EREN SAFİ
15 Temmuz gecesinden beri ben de birçoğu gibi hâlâ uykumun yarısında uyanıyorum. Günlerimiz hâlâ sarhoş gibi geçiyor. Kafamızda bin tane senaryo, her biri başka bir aklıevvelin beynimize soktuğu bin tane paslı çivi; komplolar, tehditler, korku filmi gibi hikayeler, facia gibi ihtimaller… Ben de herkes gibi Irak’ı, Suriye’yi, Afganistan’ı, Libya’yı, Afrika’yı başımıza geçirenler şimdi bizim üzerimize çullanmaya başladılar diye aklımı kaybedene kadar senaryolar yazıyorum. İşte şimdi düğmeye bastılar! İkinci evre başladı! 17-25 Aralık’tan sonra daha şiddetli şekilde 15 Temmuz’da geldiler, öldürücü darbenin de eli kesin kulağında! Gökyüzünde bu sefer Tomahawk’ları mı göreceğiz? IŞİD’i mi üzerimize salacaklar? Şehirlerde terör dalgaları mı esecek? Yoksa kimyasal silahlarla mı saldıracaklar? Parçalanıyor muyuz? Suikastlarla, “tape”lerle, karakter suikastlarıyla ülkeyi allak bullak mı edecekler? Ameliyat masasındaki ordu iyice mi çökertilecek? Alevi-Sünni kavgası mı çıkacak? Ekonomik kriz mi patlayacak? Yoksa bize yaşattıkları her şeyle; bu milatlar, tarihler, oyunlarla başka bir gündemi, tezgahı mı gizliyorlar? “Yetti be!” diyene kadar kendi kendime yüklendikçe yükleniyorum. Yüreğim ağzımda, nereye gideceğimi bilmeden, ne düşüneceğimi, ne yapacağımı, ne söyleyeceğimi bilmeden kaybolmuş gibi oradan oraya savruluyorum. Bunlarla kalsa iyi. 31 Mart Vakası diye bilinen başarısız darbe girişiminden sonra nasıl devletin ve vatanın paramparça olduğunu, Rusya’nın 90’lı yılların başında atlattığı büyük badireden (?), başarısız darbe girişiminden sonra nasıl dizlerinin üzerine çökertildiğini düşündükçe iyice küçülüyor, çaresiz kalıyorum. Şimdi yakın gelecekte muhtemelen atacağımız geri adımlar ve Islahat Fermanı’ndan bu yana gavurların lehine attığımız her geri adım sanki üstüme basılan bir gavur postalı gibi beni altında ezdikçe eziyor. Kendimi bir gözle Amerikan dolarının sakin kuruna bakıp rahatlarken, arada da bir Batılı bir politikacı veya diplomatın anlayışlı ve makul açıklaması karşısında nefes alırken yakalıyorum. Daha da utanıyorum böyle olunca. Ta ki son noktaya gelip “Haşa, Allah mısınız ulan!” diyene kadar. Oradan başlayalım.

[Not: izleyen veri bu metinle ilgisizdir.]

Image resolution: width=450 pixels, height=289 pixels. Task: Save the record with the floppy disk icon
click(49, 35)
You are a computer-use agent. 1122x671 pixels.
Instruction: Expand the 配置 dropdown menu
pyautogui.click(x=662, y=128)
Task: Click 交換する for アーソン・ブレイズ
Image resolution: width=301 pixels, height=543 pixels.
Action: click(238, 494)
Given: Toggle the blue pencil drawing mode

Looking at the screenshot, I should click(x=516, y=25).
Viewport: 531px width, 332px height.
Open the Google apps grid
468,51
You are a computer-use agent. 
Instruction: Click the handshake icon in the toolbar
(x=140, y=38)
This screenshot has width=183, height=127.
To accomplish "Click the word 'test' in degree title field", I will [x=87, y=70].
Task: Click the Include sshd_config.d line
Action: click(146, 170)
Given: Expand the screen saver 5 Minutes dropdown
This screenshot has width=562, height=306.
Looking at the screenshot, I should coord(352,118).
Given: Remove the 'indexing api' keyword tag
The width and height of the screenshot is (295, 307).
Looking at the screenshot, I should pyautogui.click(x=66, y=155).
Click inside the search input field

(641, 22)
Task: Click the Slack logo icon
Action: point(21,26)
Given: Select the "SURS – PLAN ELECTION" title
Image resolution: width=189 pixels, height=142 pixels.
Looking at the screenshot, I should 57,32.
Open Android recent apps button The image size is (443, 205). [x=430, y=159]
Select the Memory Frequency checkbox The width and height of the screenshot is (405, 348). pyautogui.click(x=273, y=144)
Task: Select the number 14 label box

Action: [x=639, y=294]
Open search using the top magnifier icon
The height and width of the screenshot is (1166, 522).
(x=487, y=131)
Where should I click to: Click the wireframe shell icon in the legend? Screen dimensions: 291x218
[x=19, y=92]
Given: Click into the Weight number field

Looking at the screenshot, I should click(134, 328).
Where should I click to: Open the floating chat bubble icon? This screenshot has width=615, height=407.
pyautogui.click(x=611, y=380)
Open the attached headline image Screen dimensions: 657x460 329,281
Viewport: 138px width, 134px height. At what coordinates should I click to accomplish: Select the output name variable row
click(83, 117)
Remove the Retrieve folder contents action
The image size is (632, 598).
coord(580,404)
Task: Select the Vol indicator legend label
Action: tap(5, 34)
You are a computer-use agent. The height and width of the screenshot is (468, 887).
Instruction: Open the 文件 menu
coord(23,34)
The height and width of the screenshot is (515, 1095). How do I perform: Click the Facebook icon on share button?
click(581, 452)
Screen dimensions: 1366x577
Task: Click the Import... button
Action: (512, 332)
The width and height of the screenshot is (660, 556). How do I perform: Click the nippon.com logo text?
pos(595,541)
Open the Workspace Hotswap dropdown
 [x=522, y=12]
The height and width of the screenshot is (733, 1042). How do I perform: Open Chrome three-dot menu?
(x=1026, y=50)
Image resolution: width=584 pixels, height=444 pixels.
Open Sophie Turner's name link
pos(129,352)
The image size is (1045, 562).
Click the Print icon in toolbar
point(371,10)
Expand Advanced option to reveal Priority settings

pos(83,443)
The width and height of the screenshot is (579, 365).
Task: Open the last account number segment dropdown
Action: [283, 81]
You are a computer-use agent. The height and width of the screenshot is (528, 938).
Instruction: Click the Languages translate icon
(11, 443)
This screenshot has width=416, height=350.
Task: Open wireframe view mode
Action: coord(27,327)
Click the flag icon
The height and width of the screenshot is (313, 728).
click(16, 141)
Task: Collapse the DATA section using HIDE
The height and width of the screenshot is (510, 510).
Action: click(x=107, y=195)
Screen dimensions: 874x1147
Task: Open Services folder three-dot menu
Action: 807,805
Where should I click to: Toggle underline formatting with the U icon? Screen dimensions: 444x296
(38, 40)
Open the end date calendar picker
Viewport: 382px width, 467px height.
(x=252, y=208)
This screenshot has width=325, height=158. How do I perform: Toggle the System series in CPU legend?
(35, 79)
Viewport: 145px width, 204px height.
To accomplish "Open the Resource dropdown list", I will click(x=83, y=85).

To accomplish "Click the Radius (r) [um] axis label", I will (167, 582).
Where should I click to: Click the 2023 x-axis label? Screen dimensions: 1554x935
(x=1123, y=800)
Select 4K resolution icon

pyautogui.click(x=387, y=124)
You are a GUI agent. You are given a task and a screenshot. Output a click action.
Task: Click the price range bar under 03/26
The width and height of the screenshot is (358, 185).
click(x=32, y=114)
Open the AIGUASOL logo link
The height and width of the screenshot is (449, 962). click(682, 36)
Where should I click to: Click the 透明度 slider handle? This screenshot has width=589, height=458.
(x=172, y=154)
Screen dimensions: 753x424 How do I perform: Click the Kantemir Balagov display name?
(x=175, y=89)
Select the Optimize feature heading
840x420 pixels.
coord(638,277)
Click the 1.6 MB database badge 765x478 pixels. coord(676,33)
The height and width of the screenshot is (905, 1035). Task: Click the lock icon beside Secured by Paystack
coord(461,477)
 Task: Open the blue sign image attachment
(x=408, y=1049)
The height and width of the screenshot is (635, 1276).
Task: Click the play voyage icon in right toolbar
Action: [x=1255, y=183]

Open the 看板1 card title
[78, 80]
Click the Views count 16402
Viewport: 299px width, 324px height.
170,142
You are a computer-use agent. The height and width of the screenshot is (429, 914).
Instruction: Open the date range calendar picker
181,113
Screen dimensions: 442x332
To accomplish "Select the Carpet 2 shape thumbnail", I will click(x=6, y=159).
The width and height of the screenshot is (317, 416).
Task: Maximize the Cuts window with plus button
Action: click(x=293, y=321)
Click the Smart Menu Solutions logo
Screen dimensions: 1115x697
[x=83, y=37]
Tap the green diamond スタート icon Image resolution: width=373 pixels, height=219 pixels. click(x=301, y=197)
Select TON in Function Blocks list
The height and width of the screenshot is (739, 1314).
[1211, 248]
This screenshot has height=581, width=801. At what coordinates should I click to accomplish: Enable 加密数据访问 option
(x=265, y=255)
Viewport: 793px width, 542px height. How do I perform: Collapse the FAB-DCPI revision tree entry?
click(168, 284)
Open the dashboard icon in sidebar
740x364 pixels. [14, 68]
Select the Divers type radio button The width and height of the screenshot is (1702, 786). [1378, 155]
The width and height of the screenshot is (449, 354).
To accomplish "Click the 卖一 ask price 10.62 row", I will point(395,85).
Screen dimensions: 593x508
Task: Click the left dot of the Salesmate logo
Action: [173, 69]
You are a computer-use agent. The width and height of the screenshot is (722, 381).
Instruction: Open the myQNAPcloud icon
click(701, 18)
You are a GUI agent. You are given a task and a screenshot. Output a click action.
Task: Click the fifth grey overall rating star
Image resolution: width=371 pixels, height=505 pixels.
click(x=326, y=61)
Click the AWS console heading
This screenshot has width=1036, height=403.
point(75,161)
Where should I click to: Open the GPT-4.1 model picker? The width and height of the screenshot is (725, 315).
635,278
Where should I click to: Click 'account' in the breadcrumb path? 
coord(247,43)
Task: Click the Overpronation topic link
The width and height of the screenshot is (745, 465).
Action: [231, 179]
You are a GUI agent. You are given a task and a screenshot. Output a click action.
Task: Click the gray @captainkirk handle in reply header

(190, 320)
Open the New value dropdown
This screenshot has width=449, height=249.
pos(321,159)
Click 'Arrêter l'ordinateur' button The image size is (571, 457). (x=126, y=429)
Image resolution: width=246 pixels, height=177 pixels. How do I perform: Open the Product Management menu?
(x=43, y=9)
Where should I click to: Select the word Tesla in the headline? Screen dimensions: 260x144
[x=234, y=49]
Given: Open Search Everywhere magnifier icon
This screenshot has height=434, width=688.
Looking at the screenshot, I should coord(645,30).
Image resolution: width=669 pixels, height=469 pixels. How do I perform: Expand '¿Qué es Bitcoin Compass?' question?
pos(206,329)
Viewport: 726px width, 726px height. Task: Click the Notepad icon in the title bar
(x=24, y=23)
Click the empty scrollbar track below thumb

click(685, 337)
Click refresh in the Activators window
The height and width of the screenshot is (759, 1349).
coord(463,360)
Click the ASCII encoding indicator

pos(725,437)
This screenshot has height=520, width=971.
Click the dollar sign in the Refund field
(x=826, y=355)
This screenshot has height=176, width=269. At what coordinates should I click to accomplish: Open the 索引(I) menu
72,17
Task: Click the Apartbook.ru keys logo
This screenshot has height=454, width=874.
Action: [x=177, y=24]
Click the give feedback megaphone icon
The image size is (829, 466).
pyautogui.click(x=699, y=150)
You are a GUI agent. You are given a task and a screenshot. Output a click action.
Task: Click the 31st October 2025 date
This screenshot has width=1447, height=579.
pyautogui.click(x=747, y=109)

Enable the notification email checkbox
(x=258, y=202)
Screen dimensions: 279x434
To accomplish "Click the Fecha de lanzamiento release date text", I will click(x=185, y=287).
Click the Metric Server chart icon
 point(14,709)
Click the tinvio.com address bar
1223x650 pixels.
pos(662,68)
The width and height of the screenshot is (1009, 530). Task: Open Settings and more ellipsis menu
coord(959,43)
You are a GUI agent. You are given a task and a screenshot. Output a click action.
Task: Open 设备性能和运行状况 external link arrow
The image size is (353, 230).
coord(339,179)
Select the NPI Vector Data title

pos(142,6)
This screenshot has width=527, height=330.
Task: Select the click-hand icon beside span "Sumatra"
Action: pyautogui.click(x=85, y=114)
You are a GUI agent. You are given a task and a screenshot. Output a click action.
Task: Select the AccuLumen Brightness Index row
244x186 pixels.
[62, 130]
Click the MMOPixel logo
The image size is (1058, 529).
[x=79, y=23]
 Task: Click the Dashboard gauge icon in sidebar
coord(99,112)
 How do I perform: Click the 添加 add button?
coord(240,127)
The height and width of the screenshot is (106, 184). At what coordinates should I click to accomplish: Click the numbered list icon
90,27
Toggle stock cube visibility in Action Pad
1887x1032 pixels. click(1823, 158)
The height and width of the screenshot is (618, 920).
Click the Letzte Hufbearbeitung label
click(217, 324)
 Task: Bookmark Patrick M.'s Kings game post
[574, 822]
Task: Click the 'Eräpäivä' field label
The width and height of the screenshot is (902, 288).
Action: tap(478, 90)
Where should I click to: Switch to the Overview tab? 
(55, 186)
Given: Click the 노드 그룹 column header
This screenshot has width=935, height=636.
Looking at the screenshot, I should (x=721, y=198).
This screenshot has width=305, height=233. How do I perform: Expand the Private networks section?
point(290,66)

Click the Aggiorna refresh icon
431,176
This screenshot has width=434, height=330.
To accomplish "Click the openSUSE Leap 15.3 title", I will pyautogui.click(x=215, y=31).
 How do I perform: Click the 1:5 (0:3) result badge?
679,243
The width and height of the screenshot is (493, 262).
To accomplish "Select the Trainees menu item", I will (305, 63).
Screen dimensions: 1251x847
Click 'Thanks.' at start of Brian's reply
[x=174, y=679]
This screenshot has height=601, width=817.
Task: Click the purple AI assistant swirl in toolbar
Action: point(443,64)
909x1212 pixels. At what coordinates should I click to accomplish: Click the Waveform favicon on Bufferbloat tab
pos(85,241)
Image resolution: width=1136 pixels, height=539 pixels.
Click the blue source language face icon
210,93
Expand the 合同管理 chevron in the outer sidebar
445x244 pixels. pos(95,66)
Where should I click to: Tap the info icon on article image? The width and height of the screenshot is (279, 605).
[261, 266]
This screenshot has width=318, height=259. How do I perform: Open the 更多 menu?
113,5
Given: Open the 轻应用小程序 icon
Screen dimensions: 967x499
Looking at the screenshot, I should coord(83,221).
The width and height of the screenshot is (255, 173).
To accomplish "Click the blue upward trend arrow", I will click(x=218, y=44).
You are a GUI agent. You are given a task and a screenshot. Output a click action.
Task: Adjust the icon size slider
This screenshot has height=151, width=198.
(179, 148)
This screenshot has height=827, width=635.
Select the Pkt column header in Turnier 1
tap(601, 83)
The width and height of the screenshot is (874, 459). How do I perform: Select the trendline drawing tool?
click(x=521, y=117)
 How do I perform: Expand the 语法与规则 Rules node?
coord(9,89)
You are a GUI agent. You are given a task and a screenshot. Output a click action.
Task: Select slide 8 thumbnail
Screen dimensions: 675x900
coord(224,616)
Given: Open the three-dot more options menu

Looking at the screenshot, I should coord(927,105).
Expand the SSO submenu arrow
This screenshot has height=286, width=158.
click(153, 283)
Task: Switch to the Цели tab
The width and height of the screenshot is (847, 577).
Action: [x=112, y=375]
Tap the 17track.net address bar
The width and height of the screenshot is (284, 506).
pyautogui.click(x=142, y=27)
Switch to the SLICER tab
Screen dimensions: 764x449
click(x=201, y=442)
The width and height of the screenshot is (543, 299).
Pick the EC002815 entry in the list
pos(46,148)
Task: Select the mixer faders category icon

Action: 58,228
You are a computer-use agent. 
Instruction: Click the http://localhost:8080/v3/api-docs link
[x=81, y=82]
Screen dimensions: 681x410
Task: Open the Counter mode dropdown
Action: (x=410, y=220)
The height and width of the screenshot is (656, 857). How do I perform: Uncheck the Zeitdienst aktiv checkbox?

Arap Baharı’ndan 15 Temmuz’a bir tekbirin anatomisi
Bu arada 15 Temmuz’dan bu yana benim için karanlıkta olan veya ayan beyan ortada olduğu halde ne hükümetin ne de olan biteni şu son bir ayda algılandığı gibi görmekten memnun olanların görmek istediği bir sürü nokta var. Karışık mı oldu biraz? Peki o zaman. Diyorum ki 15 Temmuz’dan bu yana bazı şeyleri kasıtlı olarak ben de görmezden geliyorum. Bazı şeyleri de görmediğim halde görüyormuş gibi yapanları kırmamaya, havayı dağıtmamaya özen gösteriyorum. Bunun sebeplerinden birkaçını paylaşayım. Böyle yapıyorum çünkü mesela böyle zamanlarda müstağni bir tavırla çok bilmişler tepesinden halka bakmayı biraz fazla steril ve kibirli buluyorum. O kül yutmaz, herkesin ve her şeyin arkasındaki karanlıklar yumağının mimarisini çözmüş müptezellerin dünya tarihini, İslam tarihini ve bugünün güç dengelerini, dünyadaki cari düzeni en ince ayrıntısına kadar okumuş pozlarındaki aptal sürüsünün bir kelimesine dahi değer vermiyorum, ayrı. Onların sırasına yazılmamak için soğuk analizlerden, bilmiş pozlardan kendimi tutuyorum.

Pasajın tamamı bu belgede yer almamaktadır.